▶ _INHALT DES DATENSATZES_
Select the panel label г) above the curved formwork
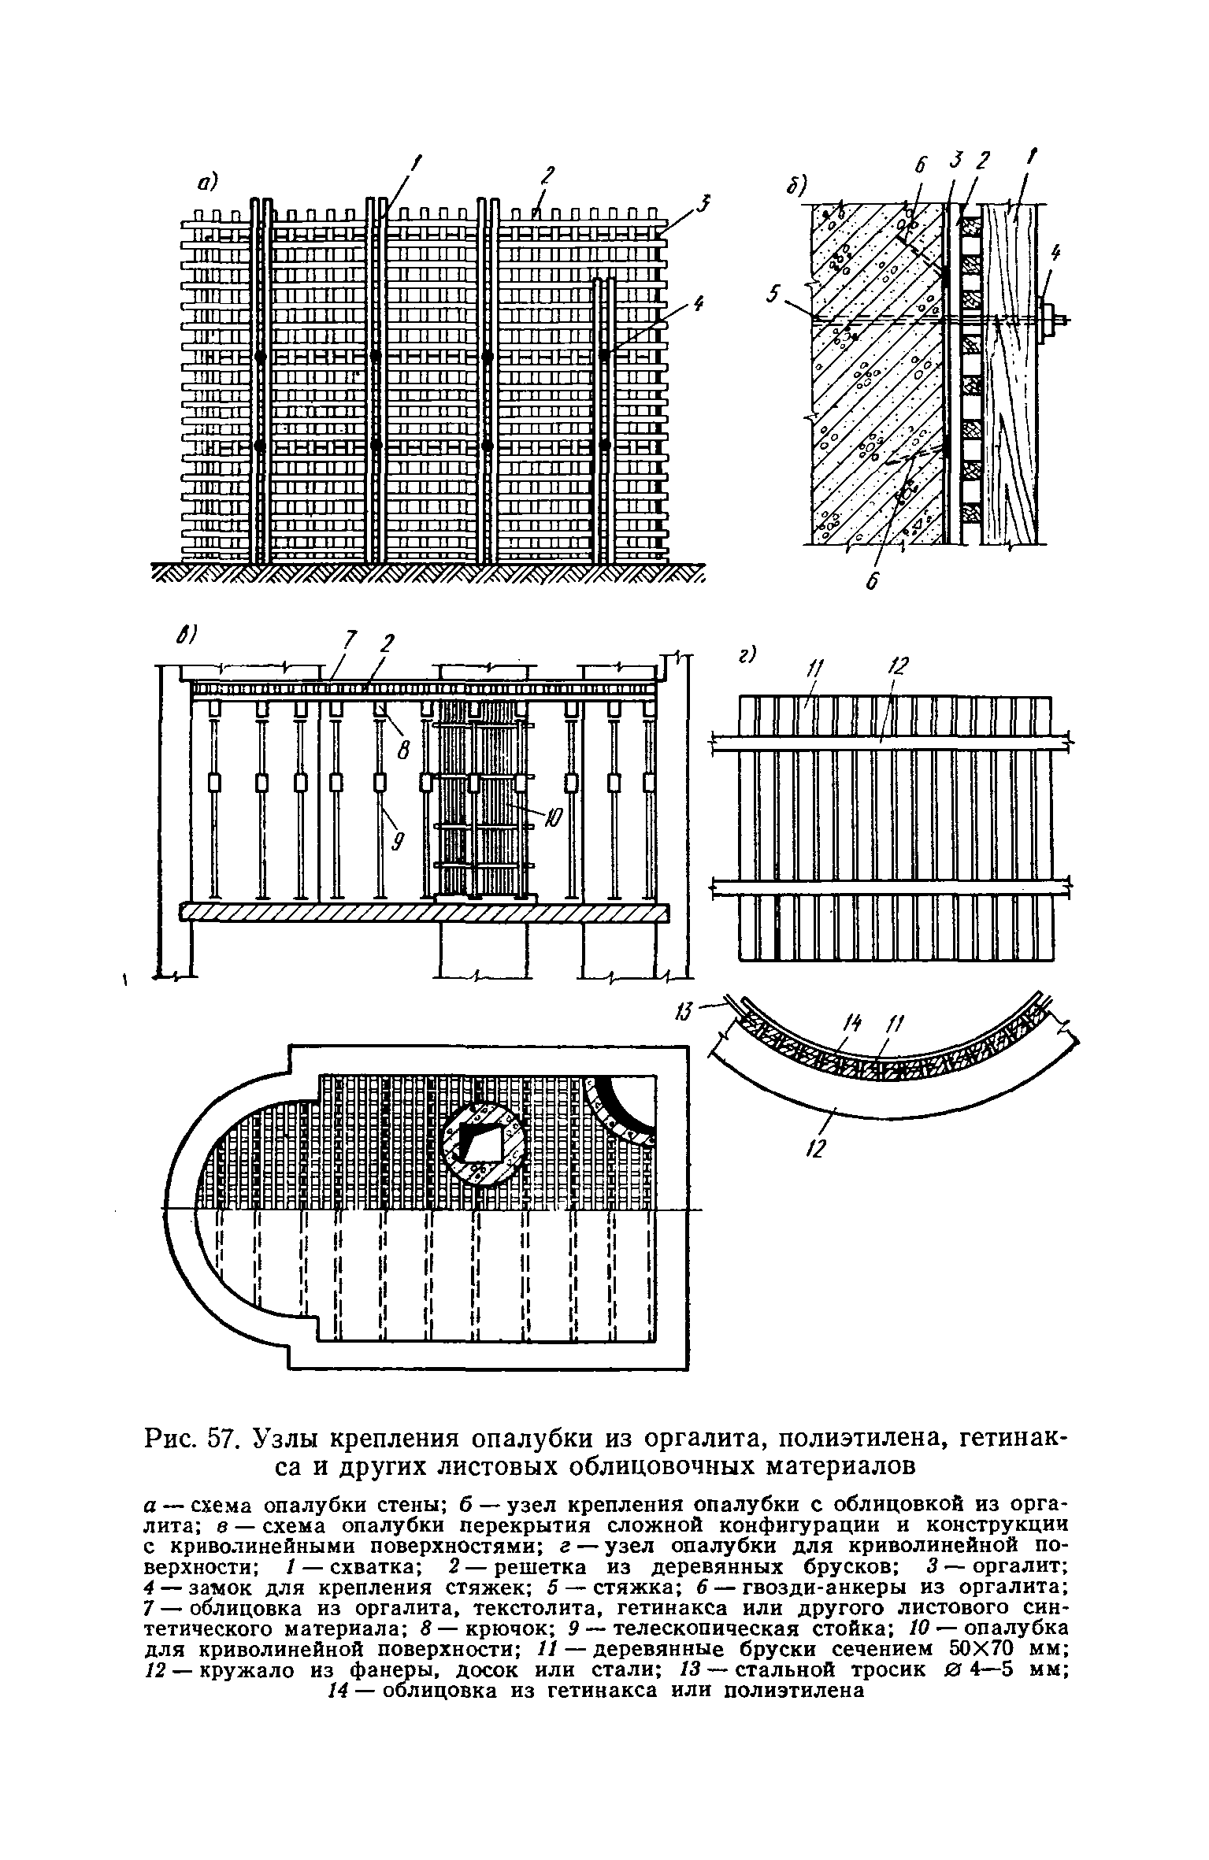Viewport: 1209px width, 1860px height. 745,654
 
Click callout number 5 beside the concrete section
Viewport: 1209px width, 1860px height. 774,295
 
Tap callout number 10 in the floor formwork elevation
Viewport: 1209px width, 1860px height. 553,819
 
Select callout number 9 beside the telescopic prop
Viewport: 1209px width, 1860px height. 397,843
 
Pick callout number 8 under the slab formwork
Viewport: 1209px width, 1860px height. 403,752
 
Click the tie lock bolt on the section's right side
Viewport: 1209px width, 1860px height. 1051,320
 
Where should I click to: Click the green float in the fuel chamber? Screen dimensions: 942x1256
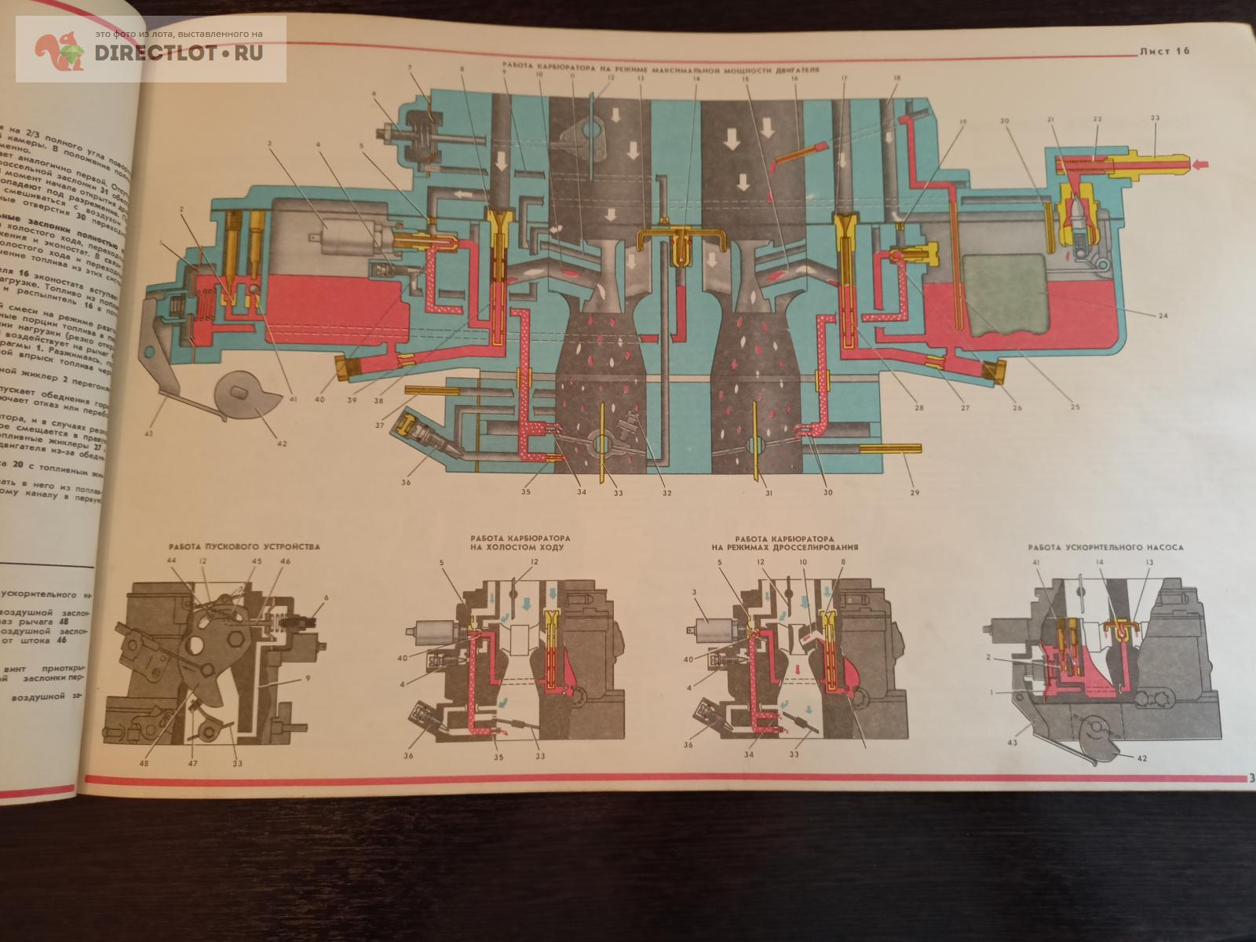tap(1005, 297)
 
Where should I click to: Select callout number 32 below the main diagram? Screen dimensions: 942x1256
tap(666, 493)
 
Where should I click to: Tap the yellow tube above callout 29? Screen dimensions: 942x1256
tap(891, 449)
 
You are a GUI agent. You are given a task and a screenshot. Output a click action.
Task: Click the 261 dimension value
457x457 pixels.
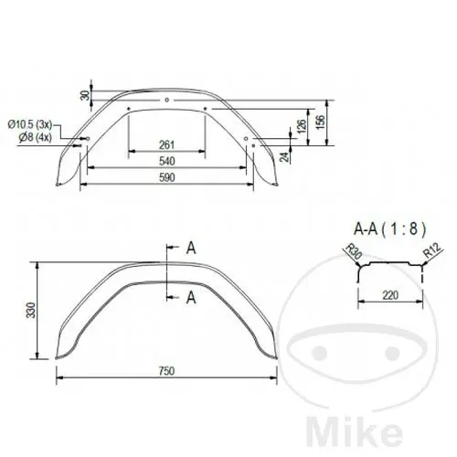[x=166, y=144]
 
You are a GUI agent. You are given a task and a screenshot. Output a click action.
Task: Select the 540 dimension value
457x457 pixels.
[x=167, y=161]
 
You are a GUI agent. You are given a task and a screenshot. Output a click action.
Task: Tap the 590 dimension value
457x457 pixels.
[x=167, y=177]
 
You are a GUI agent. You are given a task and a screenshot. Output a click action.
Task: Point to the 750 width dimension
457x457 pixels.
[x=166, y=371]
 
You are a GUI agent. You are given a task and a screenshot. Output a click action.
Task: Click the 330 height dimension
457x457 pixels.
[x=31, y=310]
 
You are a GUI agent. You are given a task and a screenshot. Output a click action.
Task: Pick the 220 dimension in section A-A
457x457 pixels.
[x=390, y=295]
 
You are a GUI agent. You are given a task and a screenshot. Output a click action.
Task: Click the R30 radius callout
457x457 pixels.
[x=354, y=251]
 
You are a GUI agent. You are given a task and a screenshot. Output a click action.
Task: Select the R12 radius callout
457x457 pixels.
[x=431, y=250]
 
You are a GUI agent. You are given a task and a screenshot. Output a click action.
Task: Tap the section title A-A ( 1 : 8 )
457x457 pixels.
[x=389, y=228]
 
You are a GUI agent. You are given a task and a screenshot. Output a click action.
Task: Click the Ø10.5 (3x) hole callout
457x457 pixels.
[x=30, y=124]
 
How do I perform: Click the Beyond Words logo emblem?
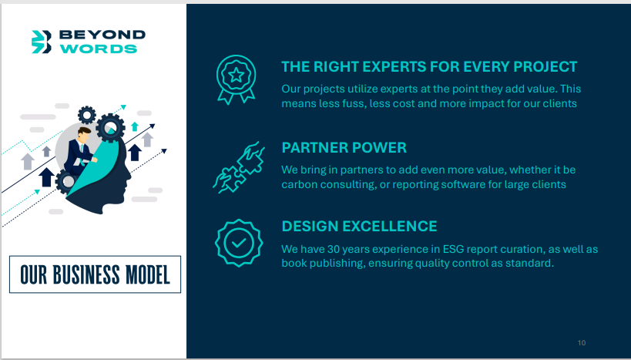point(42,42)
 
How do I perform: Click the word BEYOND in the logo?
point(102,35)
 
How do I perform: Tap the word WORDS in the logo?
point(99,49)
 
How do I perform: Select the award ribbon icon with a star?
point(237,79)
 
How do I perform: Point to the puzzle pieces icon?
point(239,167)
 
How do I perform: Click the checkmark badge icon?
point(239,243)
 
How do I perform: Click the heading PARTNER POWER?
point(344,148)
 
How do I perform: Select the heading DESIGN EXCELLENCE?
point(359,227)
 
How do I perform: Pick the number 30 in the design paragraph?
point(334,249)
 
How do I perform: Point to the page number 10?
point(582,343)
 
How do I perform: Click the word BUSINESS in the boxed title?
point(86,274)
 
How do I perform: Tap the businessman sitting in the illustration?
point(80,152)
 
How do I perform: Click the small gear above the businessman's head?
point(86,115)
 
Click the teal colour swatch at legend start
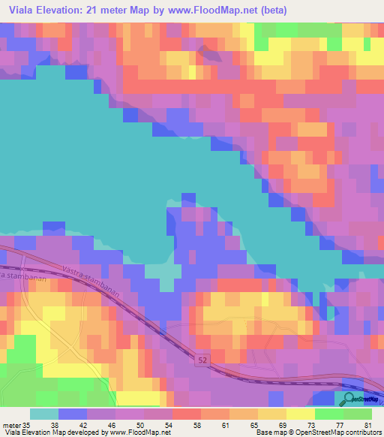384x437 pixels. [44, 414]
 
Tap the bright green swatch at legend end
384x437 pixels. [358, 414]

▶ _KURZE AUFGABE_
Schreib alle Zeilen oben wortgetreu heraus und lass dabei die Bilder weg.

▶ _GELÖSTE AUFGABE_
Select the panel label г) above the curved formwork
Viewport: 1209px width, 1860px height. 745,654
 
Click callout number 5 beside the concrete section
Viewport: 1209px width, 1860px height. 774,295
 
Tap callout number 10 in the floor formwork elevation
Viewport: 1209px width, 1860px height. 553,819
 
Select callout number 9 beside the telescopic prop
Viewport: 1209px width, 1860px height. 397,843
 
Pick callout number 8 under the slab formwork
Viewport: 1209px width, 1860px height. 403,752
 
Click the tie lock bolt on the section's right side
Viewport: 1209px width, 1860px height. 1051,320
 
Where should I click to: Click the green float in the fuel chamber? Screen dimensions: 942x1256
tap(1005, 297)
 
Where should I click to: Select callout number 32 below the main diagram? Screen dimensions: 942x1256
tap(666, 493)
 
Where should I click to: Tap the yellow tube above callout 29? Screen dimensions: 942x1256
tap(891, 449)
 
You are a GUI agent. You are given a task and a screenshot. Output a click action.
Task: Click the 261 dimension value
457x457 pixels.
[x=166, y=144]
 
You are a GUI agent. You are given a task and a screenshot. Output a click action.
Task: Select the 540 dimension value
457x457 pixels.
[x=167, y=161]
 
You are a GUI agent. You are given a task and a screenshot. Output a click action.
Task: Tap the 590 dimension value
457x457 pixels.
[x=167, y=177]
 
You are a GUI agent. You are given a task and a screenshot. Output a click action.
Task: Point to the 750 width dimension
457x457 pixels.
[x=166, y=371]
 
You are a GUI agent. You are given a task and a screenshot. Output a click action.
Task: Click the 330 height dimension
457x457 pixels.
[x=31, y=310]
 
You are a GUI agent. You are given a task and a screenshot. Output a click action.
Task: Pick the 220 dimension in section A-A
457x457 pixels.
[x=390, y=295]
 
You are a GUI agent. You are given a task and a screenshot. Output a click action.
Task: Click the R30 radius callout
457x457 pixels.
[x=354, y=251]
 
You are a GUI agent. You are given a task and a screenshot. Output a click action.
Task: Select the R12 radius callout
457x457 pixels.
[x=431, y=250]
 
You are a GUI agent. You are given a task and a screenshot. Output a click action.
Task: Tap the section title A-A ( 1 : 8 )
457x457 pixels.
[x=389, y=228]
 
You are a GUI agent. You are given a task and a screenshot. Output a click action.
Task: Click the Ø10.5 (3x) hole callout
457x457 pixels.
[x=30, y=124]
 
How do I perform: Click the Beyond Words logo emblem?
point(42,42)
 
How do I perform: Click the word BEYOND in the logo?
point(102,35)
 
How do I perform: Tap the word WORDS in the logo?
point(99,49)
 
How do I perform: Select the award ribbon icon with a star?
point(237,79)
 
How do I perform: Point to the puzzle pieces icon?
point(239,167)
 
How do I perform: Click the checkmark badge icon?
point(239,243)
 
How do I perform: Click the heading PARTNER POWER?
point(344,148)
 
How do I perform: Select the heading DESIGN EXCELLENCE?
point(359,227)
 
How do I perform: Pick the number 30 in the design paragraph?
point(334,249)
 
How do I perform: Point to the page number 10?
point(582,343)
 
How do I perform: Click the word BUSINESS in the boxed title?
point(86,274)
 
How do I perform: Tap the businessman sitting in the illustration?
point(80,152)
 
How do I perform: Click the small gear above the businessman's head?
point(86,115)
 
Click the teal colour swatch at legend start
384x437 pixels. [44, 414]
 
Tap the bright green swatch at legend end
384x437 pixels. [358, 414]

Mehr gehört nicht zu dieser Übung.